SOURCE EXTRACT:
● ● ● ● ● ● ●

On Tue, 21 Jan 2025 at 10:26, Stefano Garzarella sgarzare@redhat.com wrote:
Hi Simon,
On Tue, 21 Jan 2025 at 05:53, Simon Kaegi simon.kaegi@gmail.com wrote:
#regzbot introduced v6.6.69..v6.6.70 #regzbot introduced: ad91a2dacbf8c26a446658cdd55e8324dfeff1e7
We hit this regression when updating our guest vm kernel from 6.6.69 to 6.6.70 -- bisecting, this problem was introduced in ad91a2dacbf8c26a446658cdd55e8324dfeff1e7 -- net: restrict SO_REUSEPORT to inet sockets
We're getting a timeout when trying to connect to the vsocket in the guest VM when launching a kata containers 3.10.1 agent which unsurprisingly ... uses a vsocket to communicate back to the host.
We updated this commit and added an additional sk_is_vsock check and recompiled and this works correctly for us.
- if (valbool && !sk_is_inet(sk))
- if (valbool && !(sk_is_inet(sk) || sk_is_vsock(sk)))
My understanding is limited here so I've added Stefano as he is likely to better understand what makes sense here.
Thanks for adding me, do you have a reproducer here?
AFAIK in AF_VSOCK we never supported SO_REUSEPORT, so it seems strange to me.

● ● ● ● ● ● ●

ENTRIES PROVIDED:
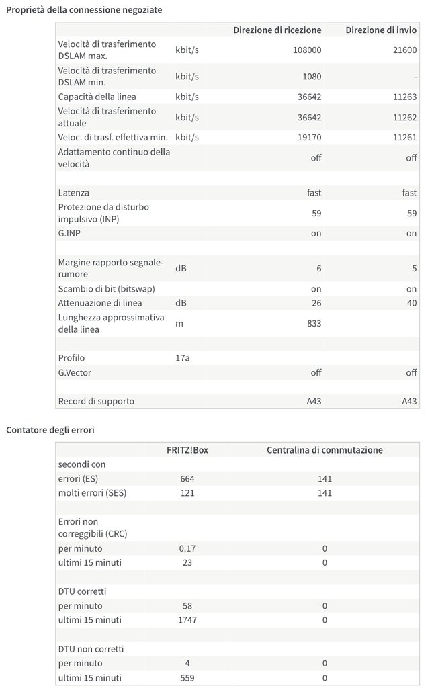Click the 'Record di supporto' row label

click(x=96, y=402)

● ● ● ● ● ● ●

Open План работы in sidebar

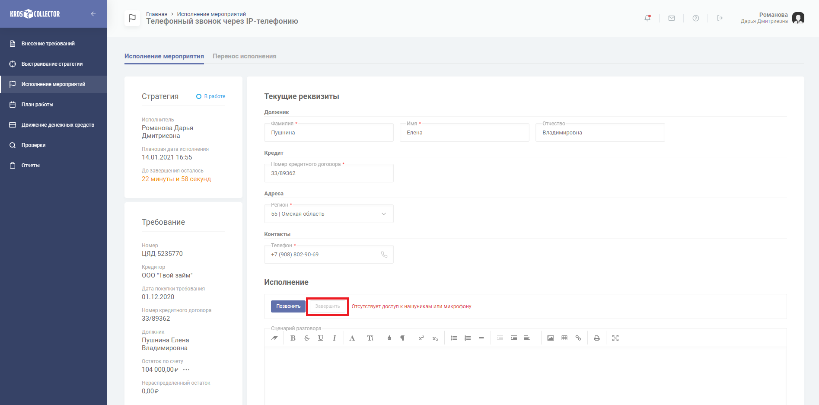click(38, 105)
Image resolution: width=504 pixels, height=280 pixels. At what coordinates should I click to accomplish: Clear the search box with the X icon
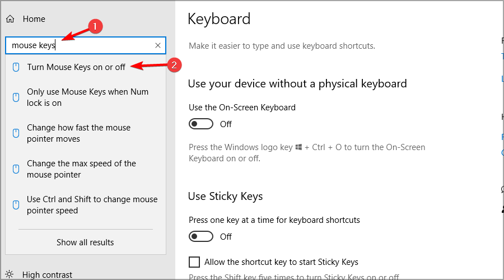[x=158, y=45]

● ● ● ● ● ● ●

ACTIONS TO TAKE:
1) From the records, write out again, word for word, the lines starting with the line containing "Click the 'Record di supporto' row label" and going on through the line containing "click(x=96, y=402)". Leave the pictures out of your answer.
2) Pick up the email thread about the SO_REUSEPORT change that broke vsock connections, and carry it on from the point where it stops.

RESPONSES PER TASK:
1)
Click the 'Record di supporto' row label

click(x=96, y=402)

2)
I understand that the patch you refer to actually changes the behavior of setsockopt(..., SO_REUSEPORT, ...) on an AF_VSOCK socket, where it used to return successfully before that change, but now returns an error, but subsequent binds should have still failed even without this patch.
Do you actually use the SO_REUSEPORT feature on AF_VSOCK?
If so, I need to better understand if the core socket does anything, but as I recall AF_VSOCK allocates ports internally, so I don't think multiple binds on the same port have ever been supported.
I just tried on an old kernel without the patch applied, and I confirm that SO_REUSEPORT was not supported also if the setsockopt() was successful.
I run the following snippet on 2 shell, on the first one everything fine, but on the second the bind() fails in this way:
$ uname -r 6.10.11-200.fc40.x86_64 $ python3
import socket import os s = socket.socket(socket.AF_VSOCK, socket.SOCK_STREAM) s.setsockopt(socket.SOL_SOCKET, socket.SO_REUSEPORT, 1) s.bind((socket.VMADDR_CID_ANY, 4242))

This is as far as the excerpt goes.